2026 IAOS Conference

2026 IAOS Conference

Adaptive Prompt Iteration for Topic Structuring: A Modern Statistical Framework for Data-Driven Insight Generation

Conference

2026 IAOS Conference

Format: CPS Abstract - IAOS 2026

Keywords: artificial intelligence

Session: AI & ML in official statistics (3)

Thursday 14 May 9 a.m. - 10:30 a.m. (Europe/Vilnius)

Abstract

The increasing volume of unstructured textual data across digital systems presents significant challenges in transforming raw information into meaningful insights that support decision-making. Generative artificial intelligence has been increasingly adopted to improve information accessibility through automated summarization. In previous work, an iterative prompting approach demonstrated its potential to improve semantic consistency and contextual accuracy in summarization tasks. However, while summarization produces more compact representations of information, it does not fully address the need for structured and statistically grounded insights required for large-scale analysis. Therefore, this study extends the iterative prompting framework from summarization toward dynamic topic structuring and data-driven reasoning.

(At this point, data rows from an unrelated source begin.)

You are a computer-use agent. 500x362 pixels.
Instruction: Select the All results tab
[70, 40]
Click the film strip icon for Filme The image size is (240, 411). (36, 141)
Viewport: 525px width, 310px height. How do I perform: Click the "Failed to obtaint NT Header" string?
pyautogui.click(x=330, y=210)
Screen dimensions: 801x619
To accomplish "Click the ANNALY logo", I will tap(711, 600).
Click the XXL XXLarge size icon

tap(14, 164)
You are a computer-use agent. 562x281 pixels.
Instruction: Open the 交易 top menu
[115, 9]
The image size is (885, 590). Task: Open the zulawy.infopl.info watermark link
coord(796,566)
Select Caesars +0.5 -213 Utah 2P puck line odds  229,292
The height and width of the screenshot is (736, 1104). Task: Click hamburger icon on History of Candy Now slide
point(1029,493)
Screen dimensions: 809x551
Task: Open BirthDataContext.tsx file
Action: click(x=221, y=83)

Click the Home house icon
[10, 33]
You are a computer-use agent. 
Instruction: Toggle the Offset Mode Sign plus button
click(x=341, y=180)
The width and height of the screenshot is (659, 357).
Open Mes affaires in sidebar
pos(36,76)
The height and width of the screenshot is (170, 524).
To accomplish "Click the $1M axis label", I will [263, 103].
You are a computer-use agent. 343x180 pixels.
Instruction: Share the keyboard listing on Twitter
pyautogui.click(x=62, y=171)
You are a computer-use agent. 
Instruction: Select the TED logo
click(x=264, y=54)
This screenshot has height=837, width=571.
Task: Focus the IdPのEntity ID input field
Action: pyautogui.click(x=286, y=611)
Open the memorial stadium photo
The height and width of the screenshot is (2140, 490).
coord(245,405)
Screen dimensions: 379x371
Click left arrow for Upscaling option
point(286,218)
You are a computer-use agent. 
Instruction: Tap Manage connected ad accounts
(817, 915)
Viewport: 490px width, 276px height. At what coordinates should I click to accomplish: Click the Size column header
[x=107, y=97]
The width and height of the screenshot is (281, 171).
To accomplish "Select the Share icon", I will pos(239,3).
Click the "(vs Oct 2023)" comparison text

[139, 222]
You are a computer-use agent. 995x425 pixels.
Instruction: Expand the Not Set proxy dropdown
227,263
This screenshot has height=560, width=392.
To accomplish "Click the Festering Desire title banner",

The proposed approach applies a two-stage iterative process. In the first iteration, an initial prompt generates semantic summaries and preliminary topic groupings from textual inputs. These outputs are subsequently analyzed to extract key statistical signals, including topic frequency distributions, proportions of dominant and minor topics, keyword overlap, and indicators of thematic fragmentation. This information is then incorporated as structured feedback to refine the prompt in the second iteration, guiding the model to consolidate redundant topics, reduce semantic noise, and improve the organization of topic structures.

Unlike conventional topic modeling methods such as Latent Dirichlet Allocation and Non-negative Matrix Factorization, which rely on predefined distributional assumptions and static topic structures, the proposed framework adapts dynamically to the characteristics of the input data. The iterative prompting process is positioned as an adaptive refinement mechanism analogous to statistical estimators, where data-driven feedback supports the formation of more stable and interpretable topic representations. This integration of generative language models with statistical analysis represents a methodological innovation that bridges generative AI with modern statistical practices.

Experimental evaluation is designed to assess the role of prompt iteration in supporting the formation of more consistent and interpretable topic structures through comparisons across prompt iterations, analysis of topic structure variations, and observation of changes in semantic patterns.

More broadly, this study highlights the critical role of modern statistics in transforming unstructured textual data into operationally relevant insights. The proposed approach has the potential to support applied research, strengthen data-driven governance, enhance organizational decision-making processes, and promote data-driven innovation with implications across multiple sectors and everyday life.